Define health checks in your docker-compose.yml:


services:
  app:
    image: my-app
    healthcheck:
      test: ["CMD", "curl", "-f", "http://localhost:3000/health"]
      interval: 10s
      timeout: 5s
      retries: 3
      start_period: 30s

Swarm monitors these checks and triggers automatic rollback if containers become unhealthy.

External Health Checks

Configure additional HTTP checks in .deployment/config.yml:


health_checks:
  enabled: true
  startup_delay: 15
  endpoints:
    - name: "API"
      url: "http://localhost:3000/health"
      expected_status: 200
      timeout: 30
      retries: 3

Rolling Updates Configuration

Dockflow automatically applies safe defaults for zero-downtime deployments. These defaults are only applied if you haven’t defined them in your docker-compose.yml.

Default Update Settings

Setting	Default	Description
`parallelism`	1	Update one container at a time
`delay`	10s	Wait between container updates
`failure_action`	rollback	Automatically revert on failure
`monitor`	30s	Monitor period after each container update
`order`	start-first	Start new container before stopping old
`max_failure_ratio`	0	No failures tolerated

Default Rollback Settings

Setting	Default	Description
`parallelism`	1	Rollback one container at a time
`delay`	5s	Wait between rollback operations
`monitor`	15s	Monitor period during rollback
`order`	start-first	Start old container before stopping new

Customizing Update Behavior

Override any setting in your docker-compose.yml:


services:
  app:
    image: my-app
    deploy:
      replicas: 3
      update_config:
        parallelism: 2          # Update 2 containers at a time
        delay: 5s               # Faster updates
        failure_action: pause   # Pause instead of rollback
        monitor: 60s            # Longer monitoring
        order: stop-first       # Stop old before starting new
      rollback_config:
        parallelism: 2
        delay: 3s

Your values take precedence.

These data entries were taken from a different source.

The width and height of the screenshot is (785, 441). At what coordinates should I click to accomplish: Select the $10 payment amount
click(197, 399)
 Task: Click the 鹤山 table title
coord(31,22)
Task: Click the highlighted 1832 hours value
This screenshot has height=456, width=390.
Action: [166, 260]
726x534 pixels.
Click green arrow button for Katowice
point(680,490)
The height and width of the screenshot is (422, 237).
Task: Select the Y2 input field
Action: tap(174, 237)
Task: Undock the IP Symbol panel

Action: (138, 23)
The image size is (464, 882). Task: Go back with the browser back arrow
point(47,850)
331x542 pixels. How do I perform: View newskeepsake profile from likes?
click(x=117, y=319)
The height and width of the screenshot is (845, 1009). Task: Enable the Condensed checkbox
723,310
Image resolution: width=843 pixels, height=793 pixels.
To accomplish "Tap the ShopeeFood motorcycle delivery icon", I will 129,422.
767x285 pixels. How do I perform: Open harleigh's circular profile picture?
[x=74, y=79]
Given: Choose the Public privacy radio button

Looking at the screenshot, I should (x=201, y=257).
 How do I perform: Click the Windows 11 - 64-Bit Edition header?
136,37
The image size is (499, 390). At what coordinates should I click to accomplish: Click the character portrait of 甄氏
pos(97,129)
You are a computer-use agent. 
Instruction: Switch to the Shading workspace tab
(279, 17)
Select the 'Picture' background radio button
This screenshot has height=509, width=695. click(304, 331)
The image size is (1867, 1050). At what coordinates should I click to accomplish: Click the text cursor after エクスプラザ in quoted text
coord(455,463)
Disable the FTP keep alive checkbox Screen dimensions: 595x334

Dockflow will only fill in missing fields with its recommended defaults.

Understanding `order`

start-first (default): Starts the new container before stopping the old one. Ensures zero downtime but requires extra resources temporarily.
stop-first: Stops the old container before starting the new one. Uses less resources but causes brief downtime.

For zero-downtime deployments, always use start-first with at least 2 replicas.

Manual Operations

View Stack Status


docker stack services my-app-production

View Service Logs


docker service logs my-app-production_app

Force Redeployment


docker service update --force my-app-production_app

Manual Rollback


docker service rollback my-app-production_app

Remove Stack


docker stack rm my-app-production

Multi-Node Deployments

For clusters with multiple nodes, configure an external registry so worker nodes can pull images:


registry:
  enabled: true
  url: "ghcr.io"
  namespace: "your-org"
  auth_method: "token"
  token: "{{ github_token }}"

See Registry Configuration for setup instructions.

Troubleshooting

Deployment Stuck

If a deployment hangs, check the service status:


docker service ps my-app-production_app --no-trunc

Look for error messages in the task output.

Rollback Loop

If services keep rolling back, the issue is usually in your container health check. Verify the health check command works:


docker exec <container_id> curl -f http://localhost:3000/health

Images Not Found

If Swarm cannot find images after a rollback, the cleanup may have removed them. Redeploy to rebuild the images:


git tag 1.0.3
git push origin 1.0.3